SUPPLIED TEXT
====

Bar Hayim lectures in the greater Jerusalem area, and publishes articles in English and Hebrew on various web sites.

Since 2001, Bar-Hayim has been working along with Machon HaYerushalmi to publish a new and elucidated edition of the Jerusalem Talmud.

In 2006, Bar-Hayim founded the Shilo Institute for the research, elucidation, and dissemination of the Torah of Israel.

Bar-Hayim established the Beth HaWa'adh rabbinical court to focus on actualizing the Torah of Israel and serve as an address for Gentiles, particularly the growing Noahide community.

== Halachic approach ==
Though he is Orthodox, Bar-Hayim prefers the terms "Halakhic" or "Torah" Judaism, explaining that the term "Orthodox Judaism” is flawed by its very definition.

Bar-Hayim has proposed the re-establishment of the customs of Israel, religious observances and practices that reflect those of the pre-exile Jewish communities in Israel, rather than those of Babylon or Europe. For this purpose, he has published a prayer book intended to reflect the original composition of early Israel, based upon the Jerusalem Talmud.

== Halachic rulings ==
In light of the fact that Israel is yet again a sovereign Jewish state, with Jerusalem as its capital, Bar-Hayim has argued for increased utilization of the Jerusalem Talmud, which in his opinion, in regard to Torat Eretz Yisrael and Minhagei Eretz Yisrael, contains more lucid rulings than the Babylonian Talmud, which was given supremacy in "exile-mode" Judaism. This has led him to issue a number of highly controversial rulings, some of which are listed below:

- In a very controversial ruling, Bar-Hayim announced that any Jew worldwide, regardless of origin, and despite the practice of their forefathers, may eat kitniyot ("legumes") on Passover, as most Sefardi Jews do, for it is a practice rejected as an unnecessary precaution by some Halachic authorities as early as the time of its emergence. This position has been widely rejected by other rabbis, including Ovadia Yosef.
- When the first day of Sukkot falls on Shabbat, Israeli Jews should follow the Mishna and Jerusalem Talmud's ruling, and perform the lulav ritual.
- Hallel should be recited on Israeli Independence Day.
- Stainless steel utensils do not absorb dairy or meat, and may therefore just be washed with soap and water between dairy and meat use.
- Bar-Hayim claims that the rulings of the Shulchan Aruch were intended as a resource and depiction of common practice in certain areas, and that the author never intended that his rulings become compulsory for Jewry.

====

TASK REQUIREMENTS
Continue the passage about Bar-Hayim's work and halachic rulings, starting right after its final sentence.

====

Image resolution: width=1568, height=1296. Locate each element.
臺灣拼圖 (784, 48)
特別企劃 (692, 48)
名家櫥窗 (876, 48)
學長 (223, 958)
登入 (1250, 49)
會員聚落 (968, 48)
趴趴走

====

OUTPUT FOR THIS EXERCISE
- The size of an olive in Jewish law is roughly the size of an olive. Those commentators who over-estimated the size of the olive were unfamiliar with olives, for they had lived in lands which lacked them.
- The process of conversion to Judaism should be one that welcomes sincere converts and allows them the right to choose a rabbi and community which they identify with.
- Jewish law requires one to follow the most convincing position which is truest to the sources. One need not uphold a tradition which can be shown to have been conceived in error.
- The common form of reclining on Passover nowadays does not convey the aristocratic nobility it was intended to, and may often defeat its very purpose.
- The main purpose of Torah study is to create a holy nation that obeys the law, and not merely withdrawn individuals seeking personal gain.
- A blessing is to be recited when removing phylacteries.
- One may eat poultry followed by dairy without a waiting period.
- Torah sages can err, just as the Sanhedrin could (Leviticus 4:13).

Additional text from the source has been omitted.